Reuters and South China Morning Post are reporting that 200 people rescued from a human trafficking camp in Thailand are suspected to be Uyghur refugees. The group, which included around 100 children, was freed during a Thai police raid of a rubber plantation in southern Thailand, an area where human smuggling rings have been known to operate.
According to reports, the rescued people said that they were Turkish, but had no documentation to support this claim and none of the group seemed to be fluent in Arabic. Instead, Thai police sources say the group “show strong similarities” to Uyghur refugees that have been detained in Bangkok. Kayum Masimov, the president of the Uyghur Canadian Society, told Reuters that he had spoken by phone with the group’s leader, and that the man understood the Uyghur language. Both Turkish and Chinese officials have been called in to interview the group in an attempt to determine their backgrounds.
China’s government has so far refused to confirm or deny the rumors regarding the group of 200 people. Foreign Ministry Spokesman Hong Lei scolded reporters for asking about the case. “At the current stage when the situation and identities of those people are still under investigation and verification, all speculations and comments lack factual basis,” Hong said.
Uyghur activists and human rights groups predict that the people, if they are in fact Uyghurs, will not cooperate with investigators out of a fear that they will be deported back to China. Masimov said the people “will simply refuse to talk. They fear for their safety.” Human Rights Watch spokesman Phil Robertson told South China Morning Post that when Uyghurs seeks asylum overseas, “Beijing often pursues them relentlessly.” He cited cases in Cambodia, Malaysia, and Thailand, where Uyghur refugees have been returned to Beijing—and often faced prison sentences once back in China.

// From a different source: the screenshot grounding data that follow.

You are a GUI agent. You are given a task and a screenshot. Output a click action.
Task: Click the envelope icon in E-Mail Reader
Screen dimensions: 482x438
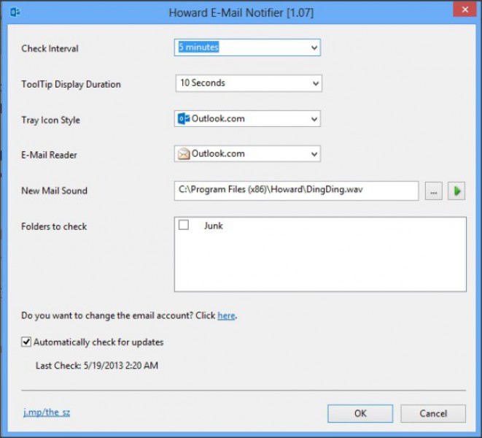coord(183,154)
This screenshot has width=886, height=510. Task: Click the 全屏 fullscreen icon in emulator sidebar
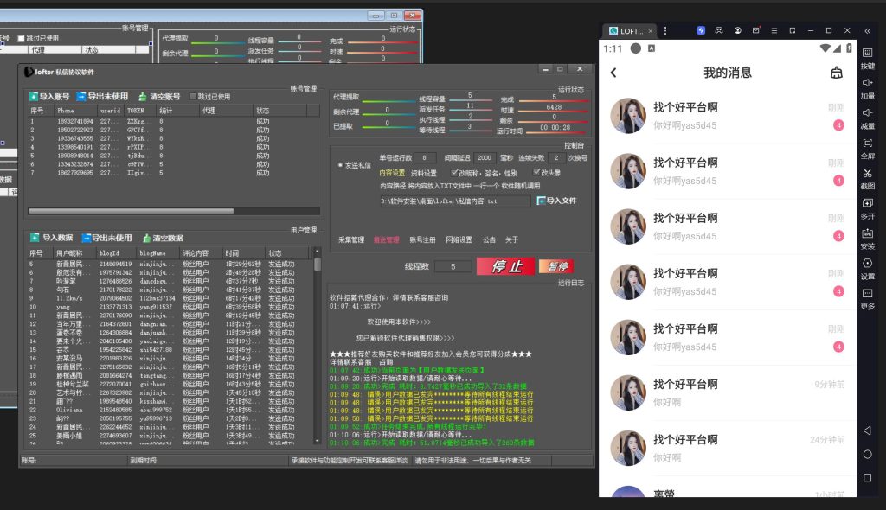(867, 143)
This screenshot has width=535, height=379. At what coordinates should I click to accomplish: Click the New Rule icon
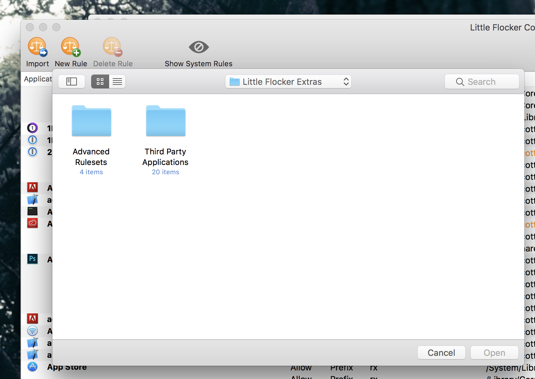tap(71, 47)
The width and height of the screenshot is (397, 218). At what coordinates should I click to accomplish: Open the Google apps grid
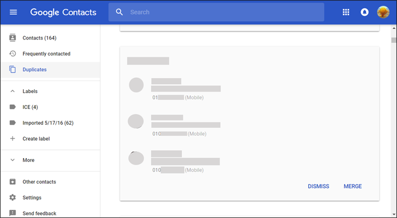point(346,12)
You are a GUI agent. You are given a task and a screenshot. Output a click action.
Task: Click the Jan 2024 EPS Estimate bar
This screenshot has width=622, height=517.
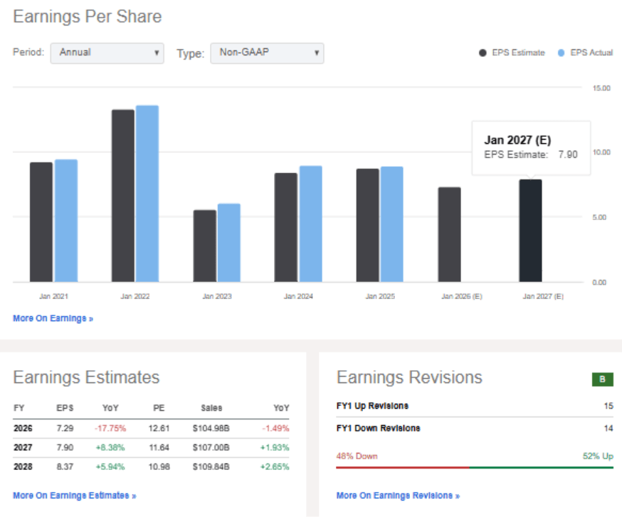pyautogui.click(x=285, y=228)
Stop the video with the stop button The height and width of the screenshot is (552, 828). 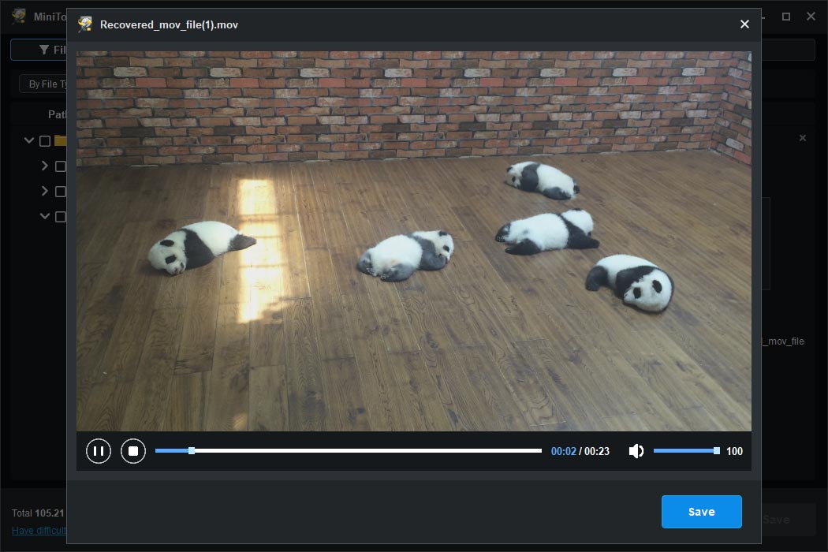point(133,451)
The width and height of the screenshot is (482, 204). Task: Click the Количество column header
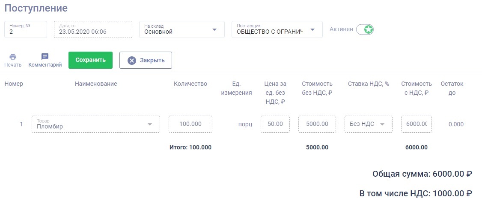click(x=190, y=84)
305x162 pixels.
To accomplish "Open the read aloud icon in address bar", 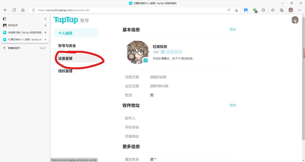I will click(229, 10).
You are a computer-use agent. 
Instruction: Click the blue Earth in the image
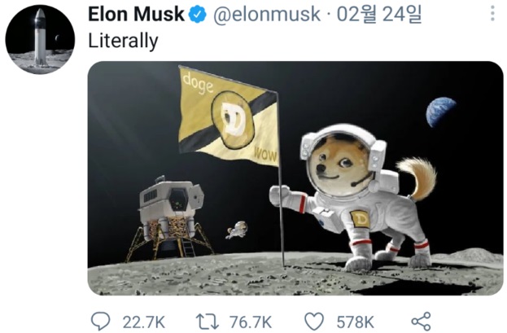(x=440, y=112)
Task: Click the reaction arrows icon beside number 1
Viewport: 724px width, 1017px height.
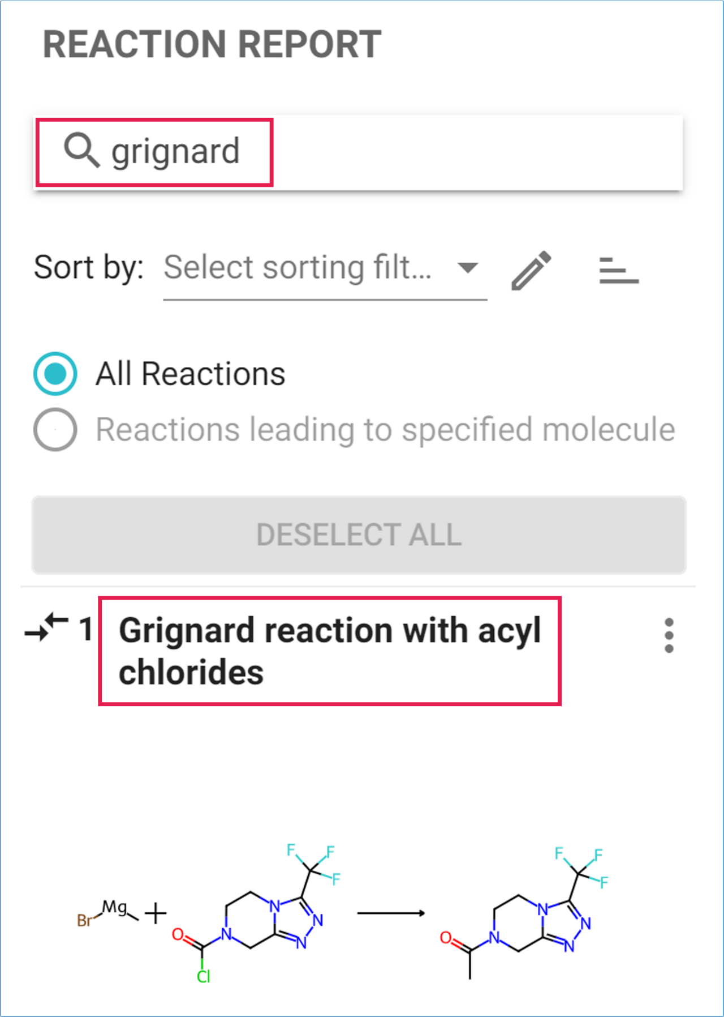Action: [x=46, y=628]
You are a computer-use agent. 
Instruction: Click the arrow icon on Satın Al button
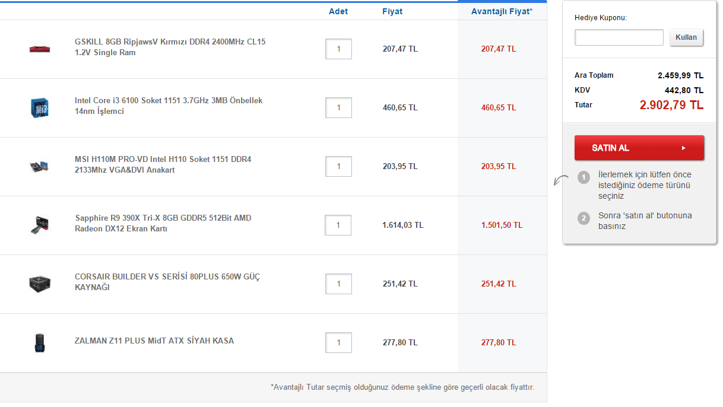coord(684,148)
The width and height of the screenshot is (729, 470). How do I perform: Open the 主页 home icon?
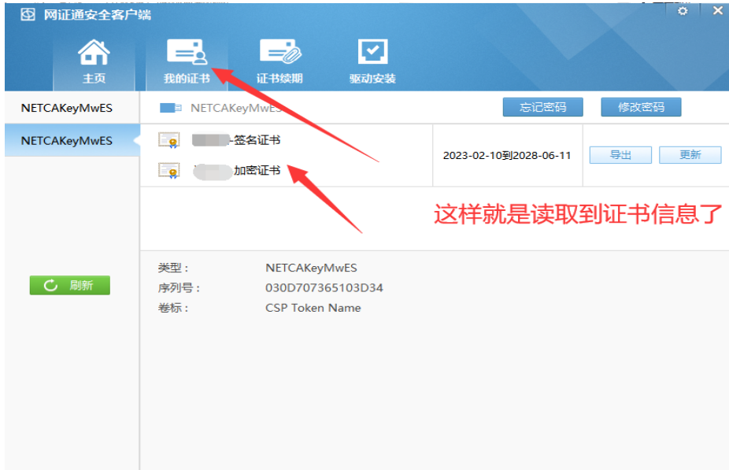point(94,54)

Human Rights Watch has thus urged the Thai government not to deport the group back to China, should it turn out they are in fact Uyghurs. Brad Adams, the Asia director at HRW, told Radio Free Asia that “Uyghurs forced back to China disappear into a black hole.” HRW also claims that, should the refugees be returned, they “face credible threats of torture.”
It’s a difficult time to be a Uyghur in China. Beijing has vowed to crack down on terrorism and separatism in the wake of a deadly knife attack at the Kunming Railway Station. Chinese authorities announced that Xinjiang separatists (almost certainly ethnic Uyghurs) were behind the attack. As a result, some activists fear that the Uyghur ethnic group, both within Xinjiang and elsewhere in China, will face harsh restrictions on personal freedoms, from online communications to religious observances. The president of the Uyghur American Association, Alim Seytoff, tied the Chinese crack down on separatism to an increase in Uyghur migrants. Seytoff said in a statement that “an unprecedented flight of Uyghurs from China is underway,” the result of “the intense Chinese government repression targeting Uyghurs.”
Reuters reports that, even before the rescue of this group of 200, there were already 100 Uyghurs at an immigration detention center in Bangkok. Thailand is a hot spot for human trafficking, and migrants and refugees are particularly vulnerable to becoming victims. The U.S. State Department listed Thailand as a Tier Two Watch List country in its Trafficking in Persons Report 2013, meaning Thailand is taking steps to fights human trafficking but the number of victims remains high and there has not been substantial progress made in the past year. The report noted, “The majority of the trafficking victims identified within Thailand are migrants from Thailand’s neighboring countries who are forced, coerced, or defrauded into labor or commercial sexual exploitation.” Accordingly, Uyghurs fleeing to Thailand would be at high risk of being victimized by human trafficking rings.